§ **Stated goal**:
Reproduce the entries from the start through the line containing "click(x=253, y=684)", requests included, and scale every coordinate in the answers by 0.25, rounding to whole numbers with halves going up.
[start]
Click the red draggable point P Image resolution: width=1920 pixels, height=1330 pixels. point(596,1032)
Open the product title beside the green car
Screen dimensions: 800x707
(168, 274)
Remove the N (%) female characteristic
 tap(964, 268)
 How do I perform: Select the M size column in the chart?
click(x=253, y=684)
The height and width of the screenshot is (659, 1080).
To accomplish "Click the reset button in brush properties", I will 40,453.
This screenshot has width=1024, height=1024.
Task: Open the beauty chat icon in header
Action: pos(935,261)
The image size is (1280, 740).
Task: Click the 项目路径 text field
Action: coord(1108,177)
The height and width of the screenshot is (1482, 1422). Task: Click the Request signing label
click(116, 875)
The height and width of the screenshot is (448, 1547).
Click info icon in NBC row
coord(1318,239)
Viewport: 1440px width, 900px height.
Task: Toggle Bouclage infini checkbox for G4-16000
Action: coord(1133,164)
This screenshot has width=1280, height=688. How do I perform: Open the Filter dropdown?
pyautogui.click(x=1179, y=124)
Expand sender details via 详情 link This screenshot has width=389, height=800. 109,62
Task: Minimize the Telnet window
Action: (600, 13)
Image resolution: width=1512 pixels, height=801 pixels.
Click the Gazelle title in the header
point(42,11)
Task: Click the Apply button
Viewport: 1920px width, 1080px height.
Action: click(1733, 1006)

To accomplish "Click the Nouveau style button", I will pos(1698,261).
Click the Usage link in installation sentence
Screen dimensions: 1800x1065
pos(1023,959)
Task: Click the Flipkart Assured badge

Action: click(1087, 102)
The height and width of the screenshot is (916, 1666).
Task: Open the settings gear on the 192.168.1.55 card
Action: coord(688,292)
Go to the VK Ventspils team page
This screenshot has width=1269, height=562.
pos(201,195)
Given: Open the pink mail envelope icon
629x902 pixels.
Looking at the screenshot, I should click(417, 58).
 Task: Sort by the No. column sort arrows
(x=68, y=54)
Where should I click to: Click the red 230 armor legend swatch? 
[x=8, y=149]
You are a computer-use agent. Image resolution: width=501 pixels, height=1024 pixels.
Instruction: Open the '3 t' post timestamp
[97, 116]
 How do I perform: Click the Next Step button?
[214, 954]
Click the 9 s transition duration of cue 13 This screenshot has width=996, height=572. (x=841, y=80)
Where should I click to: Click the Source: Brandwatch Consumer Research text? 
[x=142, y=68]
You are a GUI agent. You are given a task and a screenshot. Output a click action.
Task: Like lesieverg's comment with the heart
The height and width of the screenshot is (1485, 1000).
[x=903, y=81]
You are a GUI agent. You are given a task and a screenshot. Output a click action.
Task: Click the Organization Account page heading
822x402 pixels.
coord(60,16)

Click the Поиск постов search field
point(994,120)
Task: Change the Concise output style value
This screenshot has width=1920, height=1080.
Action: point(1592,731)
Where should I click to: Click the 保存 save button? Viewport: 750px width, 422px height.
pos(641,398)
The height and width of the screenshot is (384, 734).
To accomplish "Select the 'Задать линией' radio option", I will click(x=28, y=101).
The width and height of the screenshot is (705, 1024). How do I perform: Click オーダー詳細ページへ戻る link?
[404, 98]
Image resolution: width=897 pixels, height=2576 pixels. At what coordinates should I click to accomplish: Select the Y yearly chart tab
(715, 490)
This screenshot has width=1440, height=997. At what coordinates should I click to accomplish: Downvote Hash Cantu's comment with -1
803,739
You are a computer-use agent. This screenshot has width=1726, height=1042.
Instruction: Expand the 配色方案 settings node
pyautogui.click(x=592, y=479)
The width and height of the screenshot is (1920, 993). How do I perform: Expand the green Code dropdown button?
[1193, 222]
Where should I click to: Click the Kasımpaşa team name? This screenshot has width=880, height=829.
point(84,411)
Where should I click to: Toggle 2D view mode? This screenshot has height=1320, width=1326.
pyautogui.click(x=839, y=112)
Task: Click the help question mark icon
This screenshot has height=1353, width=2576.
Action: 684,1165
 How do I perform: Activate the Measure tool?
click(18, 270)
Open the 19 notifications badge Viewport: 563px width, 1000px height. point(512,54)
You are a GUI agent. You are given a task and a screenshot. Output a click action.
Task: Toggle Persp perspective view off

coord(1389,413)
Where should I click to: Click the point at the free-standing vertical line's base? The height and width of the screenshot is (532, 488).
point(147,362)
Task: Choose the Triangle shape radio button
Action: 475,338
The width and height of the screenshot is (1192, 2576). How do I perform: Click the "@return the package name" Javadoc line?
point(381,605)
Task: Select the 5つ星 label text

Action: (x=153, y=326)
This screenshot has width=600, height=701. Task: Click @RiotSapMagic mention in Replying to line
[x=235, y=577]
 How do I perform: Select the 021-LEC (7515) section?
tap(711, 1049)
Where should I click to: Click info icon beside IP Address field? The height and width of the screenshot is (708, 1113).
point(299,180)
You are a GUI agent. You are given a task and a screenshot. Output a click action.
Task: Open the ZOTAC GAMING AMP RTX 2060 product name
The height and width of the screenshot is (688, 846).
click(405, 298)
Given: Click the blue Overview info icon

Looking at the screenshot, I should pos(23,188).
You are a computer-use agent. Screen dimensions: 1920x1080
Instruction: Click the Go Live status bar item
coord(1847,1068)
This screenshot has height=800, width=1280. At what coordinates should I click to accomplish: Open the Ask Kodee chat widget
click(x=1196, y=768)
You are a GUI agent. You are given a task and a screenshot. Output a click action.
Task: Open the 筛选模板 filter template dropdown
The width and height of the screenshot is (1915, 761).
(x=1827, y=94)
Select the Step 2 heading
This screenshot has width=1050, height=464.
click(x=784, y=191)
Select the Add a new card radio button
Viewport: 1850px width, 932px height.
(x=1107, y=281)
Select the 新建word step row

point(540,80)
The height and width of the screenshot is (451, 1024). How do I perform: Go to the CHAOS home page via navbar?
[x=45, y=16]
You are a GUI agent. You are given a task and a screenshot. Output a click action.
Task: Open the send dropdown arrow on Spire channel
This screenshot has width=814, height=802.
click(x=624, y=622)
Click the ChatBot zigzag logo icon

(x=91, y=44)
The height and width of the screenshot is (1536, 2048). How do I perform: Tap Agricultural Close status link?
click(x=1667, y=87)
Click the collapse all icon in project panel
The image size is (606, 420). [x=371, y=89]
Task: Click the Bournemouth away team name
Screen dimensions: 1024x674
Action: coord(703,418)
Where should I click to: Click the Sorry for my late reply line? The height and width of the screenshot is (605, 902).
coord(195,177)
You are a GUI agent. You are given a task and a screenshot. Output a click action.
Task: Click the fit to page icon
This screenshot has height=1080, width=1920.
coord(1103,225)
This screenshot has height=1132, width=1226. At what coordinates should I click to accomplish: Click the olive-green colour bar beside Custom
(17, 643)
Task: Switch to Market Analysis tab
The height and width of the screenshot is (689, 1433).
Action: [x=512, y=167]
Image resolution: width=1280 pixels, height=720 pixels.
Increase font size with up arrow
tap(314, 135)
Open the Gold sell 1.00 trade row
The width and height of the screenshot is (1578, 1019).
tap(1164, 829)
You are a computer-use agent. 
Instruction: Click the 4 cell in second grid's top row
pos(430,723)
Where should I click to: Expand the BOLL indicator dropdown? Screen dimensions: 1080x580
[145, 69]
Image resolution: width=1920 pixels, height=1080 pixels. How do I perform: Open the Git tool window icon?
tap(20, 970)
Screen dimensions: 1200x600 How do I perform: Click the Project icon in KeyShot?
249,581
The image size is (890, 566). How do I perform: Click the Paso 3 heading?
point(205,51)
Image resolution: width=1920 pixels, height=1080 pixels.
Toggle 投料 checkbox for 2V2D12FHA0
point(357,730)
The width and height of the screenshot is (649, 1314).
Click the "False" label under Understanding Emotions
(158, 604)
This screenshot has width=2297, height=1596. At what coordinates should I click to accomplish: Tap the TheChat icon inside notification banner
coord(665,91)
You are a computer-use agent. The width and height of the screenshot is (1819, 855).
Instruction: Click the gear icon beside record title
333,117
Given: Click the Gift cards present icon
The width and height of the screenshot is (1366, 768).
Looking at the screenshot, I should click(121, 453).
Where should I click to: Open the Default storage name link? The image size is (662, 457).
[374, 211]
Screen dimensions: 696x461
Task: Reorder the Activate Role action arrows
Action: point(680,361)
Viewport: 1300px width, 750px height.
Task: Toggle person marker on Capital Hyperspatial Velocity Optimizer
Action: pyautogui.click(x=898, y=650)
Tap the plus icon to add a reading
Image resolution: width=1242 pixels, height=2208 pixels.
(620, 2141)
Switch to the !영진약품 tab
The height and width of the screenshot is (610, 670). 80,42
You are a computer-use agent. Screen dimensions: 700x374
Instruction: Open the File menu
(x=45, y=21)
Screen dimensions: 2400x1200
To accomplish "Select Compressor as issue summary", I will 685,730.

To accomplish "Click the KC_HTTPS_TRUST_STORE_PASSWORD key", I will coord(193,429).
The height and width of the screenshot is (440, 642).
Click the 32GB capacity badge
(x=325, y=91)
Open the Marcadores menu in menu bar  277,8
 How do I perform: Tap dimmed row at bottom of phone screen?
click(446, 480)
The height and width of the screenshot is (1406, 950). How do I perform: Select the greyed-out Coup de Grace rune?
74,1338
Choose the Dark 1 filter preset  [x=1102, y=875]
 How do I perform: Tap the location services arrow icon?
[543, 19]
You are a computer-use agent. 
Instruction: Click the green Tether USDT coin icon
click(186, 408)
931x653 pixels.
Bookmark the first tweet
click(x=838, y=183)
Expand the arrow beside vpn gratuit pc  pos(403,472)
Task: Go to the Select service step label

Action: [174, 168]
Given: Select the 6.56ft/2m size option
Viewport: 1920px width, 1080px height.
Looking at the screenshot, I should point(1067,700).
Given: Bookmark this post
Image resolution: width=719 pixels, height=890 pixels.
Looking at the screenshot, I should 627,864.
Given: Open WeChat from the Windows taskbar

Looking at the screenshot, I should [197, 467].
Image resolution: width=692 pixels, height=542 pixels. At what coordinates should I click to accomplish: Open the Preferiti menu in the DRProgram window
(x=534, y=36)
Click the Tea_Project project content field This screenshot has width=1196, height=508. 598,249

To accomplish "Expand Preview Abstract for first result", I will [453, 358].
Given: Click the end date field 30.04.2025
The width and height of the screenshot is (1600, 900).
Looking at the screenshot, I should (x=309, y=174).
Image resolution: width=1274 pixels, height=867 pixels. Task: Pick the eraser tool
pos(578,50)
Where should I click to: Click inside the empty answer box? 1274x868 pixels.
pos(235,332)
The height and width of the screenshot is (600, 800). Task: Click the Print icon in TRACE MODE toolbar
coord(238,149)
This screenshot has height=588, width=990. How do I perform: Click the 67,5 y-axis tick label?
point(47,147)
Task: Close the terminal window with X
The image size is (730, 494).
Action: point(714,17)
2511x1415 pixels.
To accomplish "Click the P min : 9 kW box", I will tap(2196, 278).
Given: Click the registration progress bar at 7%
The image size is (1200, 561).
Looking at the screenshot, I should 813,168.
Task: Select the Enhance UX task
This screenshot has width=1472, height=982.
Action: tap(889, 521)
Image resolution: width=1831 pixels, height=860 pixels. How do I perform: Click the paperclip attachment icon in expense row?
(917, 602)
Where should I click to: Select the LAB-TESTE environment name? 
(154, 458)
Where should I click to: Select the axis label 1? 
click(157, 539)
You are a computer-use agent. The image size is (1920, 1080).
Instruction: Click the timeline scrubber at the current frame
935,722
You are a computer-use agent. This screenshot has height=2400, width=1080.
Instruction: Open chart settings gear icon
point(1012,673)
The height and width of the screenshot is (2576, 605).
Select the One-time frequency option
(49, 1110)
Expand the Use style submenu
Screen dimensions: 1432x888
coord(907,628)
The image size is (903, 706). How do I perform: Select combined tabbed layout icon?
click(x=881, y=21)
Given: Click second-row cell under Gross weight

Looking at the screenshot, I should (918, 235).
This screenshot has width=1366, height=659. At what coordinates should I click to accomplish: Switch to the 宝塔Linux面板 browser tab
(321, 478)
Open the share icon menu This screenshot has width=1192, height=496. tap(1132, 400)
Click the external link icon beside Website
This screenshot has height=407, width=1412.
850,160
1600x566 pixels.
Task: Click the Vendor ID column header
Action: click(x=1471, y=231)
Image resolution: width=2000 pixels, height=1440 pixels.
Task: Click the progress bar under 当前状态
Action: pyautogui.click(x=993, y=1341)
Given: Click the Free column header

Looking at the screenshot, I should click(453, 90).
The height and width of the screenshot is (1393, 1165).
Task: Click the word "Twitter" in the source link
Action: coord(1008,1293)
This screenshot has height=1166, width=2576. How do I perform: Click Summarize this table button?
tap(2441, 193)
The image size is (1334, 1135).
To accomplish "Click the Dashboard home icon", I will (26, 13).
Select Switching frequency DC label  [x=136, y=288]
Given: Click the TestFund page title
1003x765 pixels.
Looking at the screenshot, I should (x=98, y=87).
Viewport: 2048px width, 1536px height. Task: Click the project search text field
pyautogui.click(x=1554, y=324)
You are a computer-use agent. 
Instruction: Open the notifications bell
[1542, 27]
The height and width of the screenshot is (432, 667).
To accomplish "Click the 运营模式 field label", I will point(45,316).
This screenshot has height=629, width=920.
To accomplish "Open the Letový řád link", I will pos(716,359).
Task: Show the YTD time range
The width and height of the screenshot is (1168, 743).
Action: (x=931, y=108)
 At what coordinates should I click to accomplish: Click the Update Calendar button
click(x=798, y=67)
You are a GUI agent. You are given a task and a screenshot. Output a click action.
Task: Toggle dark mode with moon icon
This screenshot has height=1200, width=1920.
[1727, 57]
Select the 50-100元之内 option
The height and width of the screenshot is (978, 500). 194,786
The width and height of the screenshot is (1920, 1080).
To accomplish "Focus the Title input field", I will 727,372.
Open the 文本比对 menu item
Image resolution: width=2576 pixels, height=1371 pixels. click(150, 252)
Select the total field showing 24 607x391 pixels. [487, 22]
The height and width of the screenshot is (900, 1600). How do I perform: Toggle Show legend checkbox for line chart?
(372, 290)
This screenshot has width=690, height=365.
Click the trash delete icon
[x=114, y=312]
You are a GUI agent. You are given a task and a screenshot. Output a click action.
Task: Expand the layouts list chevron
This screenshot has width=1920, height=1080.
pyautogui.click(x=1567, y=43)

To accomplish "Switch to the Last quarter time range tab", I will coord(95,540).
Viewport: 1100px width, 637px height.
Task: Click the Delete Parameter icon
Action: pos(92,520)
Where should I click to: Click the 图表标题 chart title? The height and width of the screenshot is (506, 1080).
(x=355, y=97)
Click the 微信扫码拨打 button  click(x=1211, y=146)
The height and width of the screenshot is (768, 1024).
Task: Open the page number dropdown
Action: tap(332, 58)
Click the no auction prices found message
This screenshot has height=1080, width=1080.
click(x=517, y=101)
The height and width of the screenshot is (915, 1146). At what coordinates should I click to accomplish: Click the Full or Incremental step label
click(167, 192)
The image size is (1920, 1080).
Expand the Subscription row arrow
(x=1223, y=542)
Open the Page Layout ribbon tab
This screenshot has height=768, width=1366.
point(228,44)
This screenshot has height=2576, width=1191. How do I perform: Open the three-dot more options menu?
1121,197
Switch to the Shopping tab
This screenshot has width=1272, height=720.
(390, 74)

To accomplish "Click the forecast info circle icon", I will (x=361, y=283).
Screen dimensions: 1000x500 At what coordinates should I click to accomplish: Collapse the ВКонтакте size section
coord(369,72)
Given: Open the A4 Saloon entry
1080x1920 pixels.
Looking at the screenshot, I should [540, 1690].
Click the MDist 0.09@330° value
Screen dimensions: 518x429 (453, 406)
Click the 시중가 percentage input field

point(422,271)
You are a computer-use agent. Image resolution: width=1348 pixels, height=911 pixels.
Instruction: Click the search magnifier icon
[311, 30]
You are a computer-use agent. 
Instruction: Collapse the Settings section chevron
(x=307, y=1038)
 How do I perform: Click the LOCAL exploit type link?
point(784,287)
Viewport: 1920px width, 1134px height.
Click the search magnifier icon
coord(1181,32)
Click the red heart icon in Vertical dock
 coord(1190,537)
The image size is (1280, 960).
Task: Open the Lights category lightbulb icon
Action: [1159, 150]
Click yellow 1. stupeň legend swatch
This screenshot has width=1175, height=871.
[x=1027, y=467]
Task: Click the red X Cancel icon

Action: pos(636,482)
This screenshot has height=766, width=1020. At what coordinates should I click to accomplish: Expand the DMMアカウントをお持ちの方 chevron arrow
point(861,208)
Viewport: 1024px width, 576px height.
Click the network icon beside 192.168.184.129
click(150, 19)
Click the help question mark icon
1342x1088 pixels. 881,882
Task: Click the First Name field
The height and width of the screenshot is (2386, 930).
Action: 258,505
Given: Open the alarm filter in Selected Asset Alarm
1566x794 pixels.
[end]
§ **Task result**:
Click the red draggable point P Image resolution: width=1920 pixels, height=1330 pixels. point(149,258)
Open the product title beside the green car
Screen dimensions: 800x707
(42, 69)
Remove the N (%) female characteristic
 tap(241, 67)
 How do I perform: Select the M size column in the chart?
click(x=63, y=171)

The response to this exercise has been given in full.